• **The records**
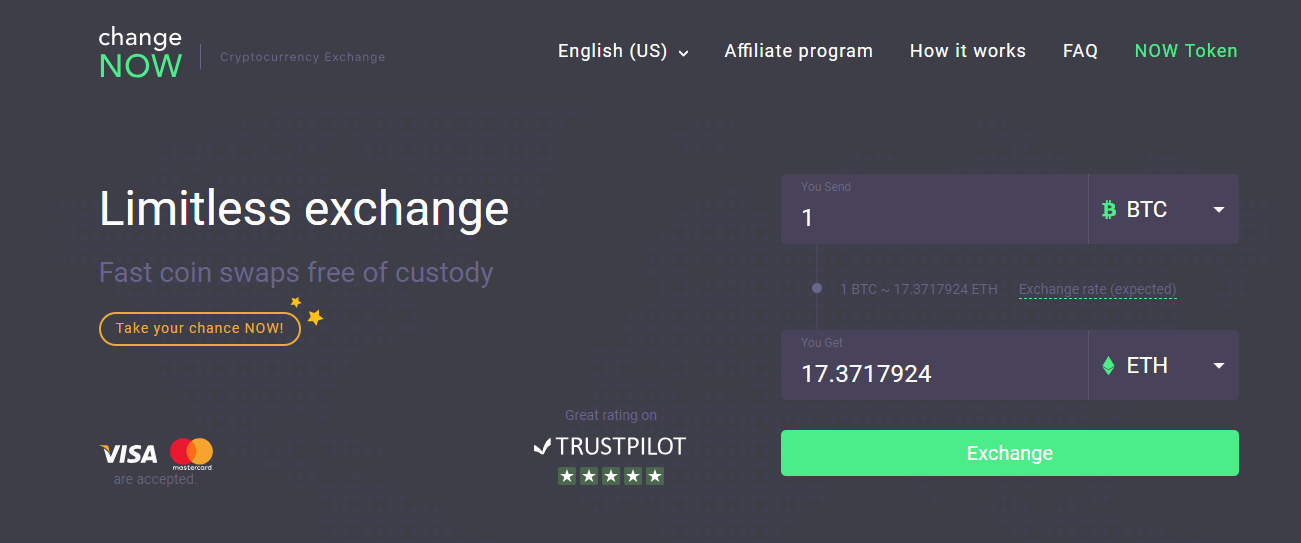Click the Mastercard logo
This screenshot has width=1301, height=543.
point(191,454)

--

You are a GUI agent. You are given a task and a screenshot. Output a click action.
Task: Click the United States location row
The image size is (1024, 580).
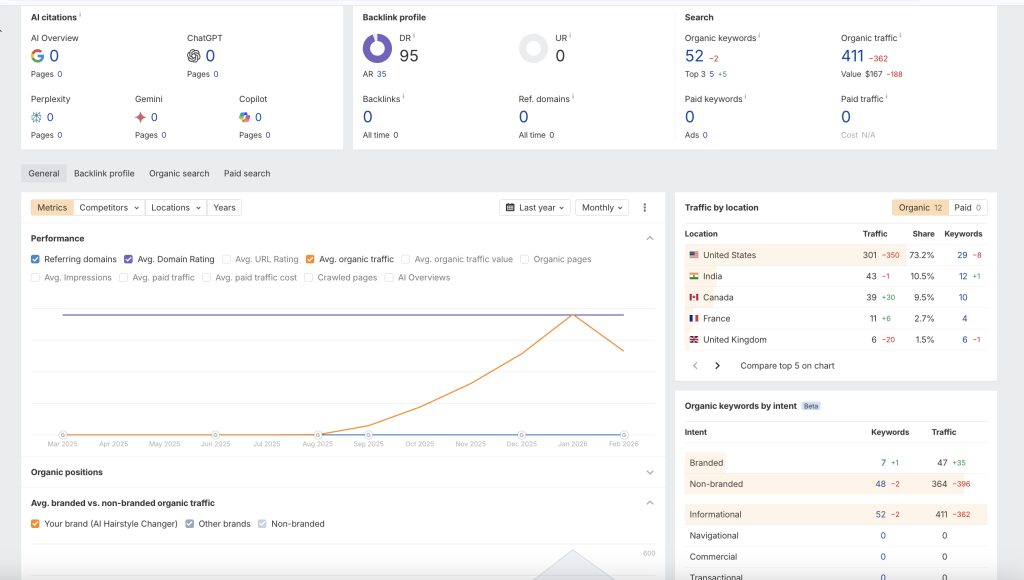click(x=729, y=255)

• **Your task**
Please turn the records, starting with the line containing "Click the Mastercard logo" and going on through the line containing "point(191,454)", into a Markdown table with the columns Row and Line. Number each row, skip blank lines, and leave the pictures out.

• **Final result**
| Row | Line |
|---|---|
| 1 | Click the Mastercard logo |
| 2 | This screenshot has width=1301, height=543. |
| 3 | point(191,454) |